» **What this task involves**
Would you repeat the listing below verbatim and drop the images?

» **Dataset excerpts**
%%

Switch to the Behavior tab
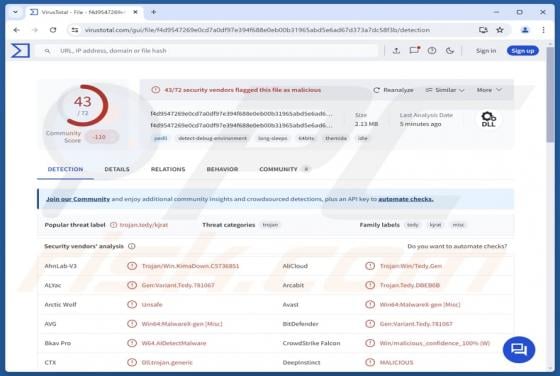The height and width of the screenshot is (376, 560). (x=222, y=169)
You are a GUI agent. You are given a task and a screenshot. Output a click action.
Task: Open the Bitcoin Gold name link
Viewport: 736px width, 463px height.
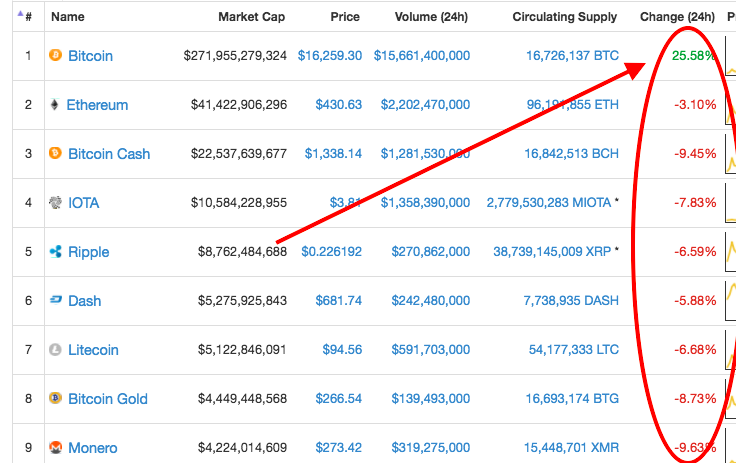107,399
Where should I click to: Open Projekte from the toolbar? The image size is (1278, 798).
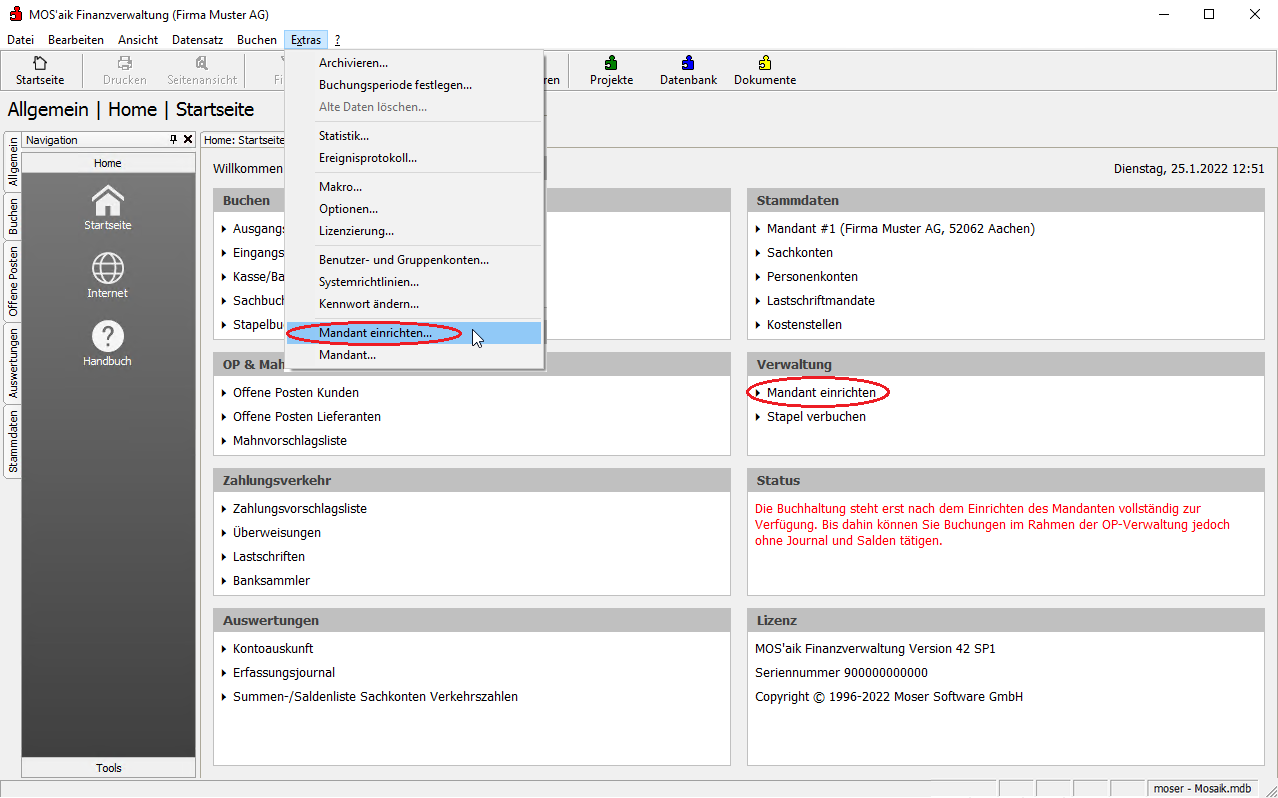tap(611, 70)
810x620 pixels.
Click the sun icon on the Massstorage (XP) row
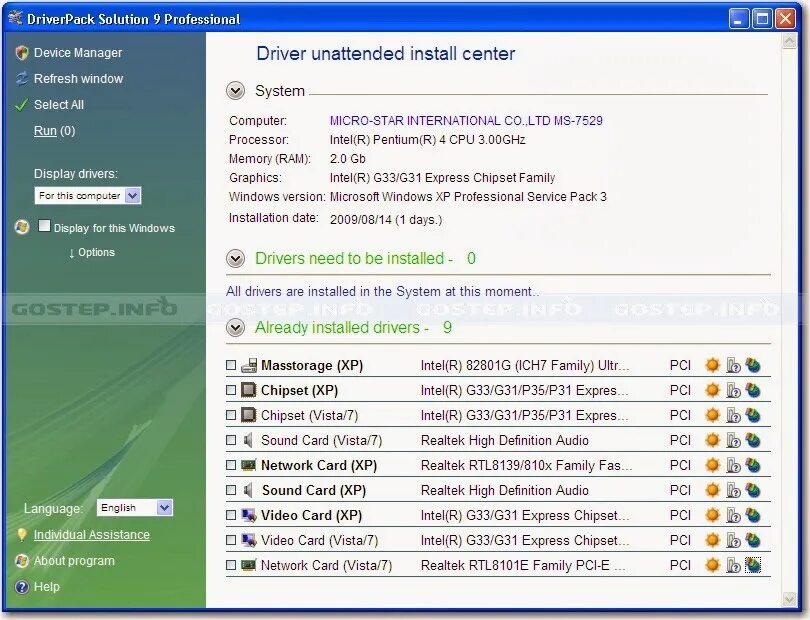(712, 365)
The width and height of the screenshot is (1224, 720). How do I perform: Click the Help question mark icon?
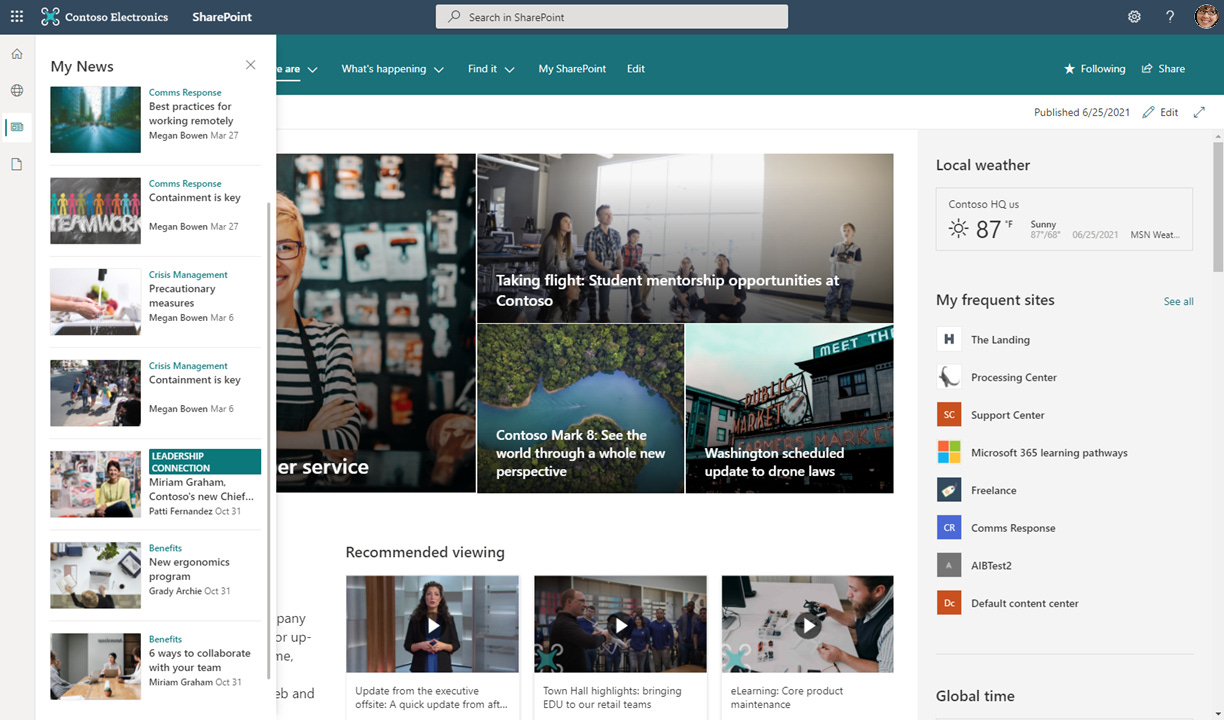1170,17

%%

» **Expected output**
Switch to the Behavior tab
The height and width of the screenshot is (376, 560). (x=222, y=169)
You are a GUI agent. You are given a task and a screenshot. Output a click action.
Task: Open the Bitcoin Gold name link
Viewport: 736px width, 463px height.
107,399
Where should I click to: Open Projekte from the toolbar? The image size is (1278, 798).
tap(611, 70)
810x620 pixels.
Click the sun icon on the Massstorage (XP) row
(712, 365)
The width and height of the screenshot is (1224, 720). How do I perform: Click the Help question mark icon?
1170,17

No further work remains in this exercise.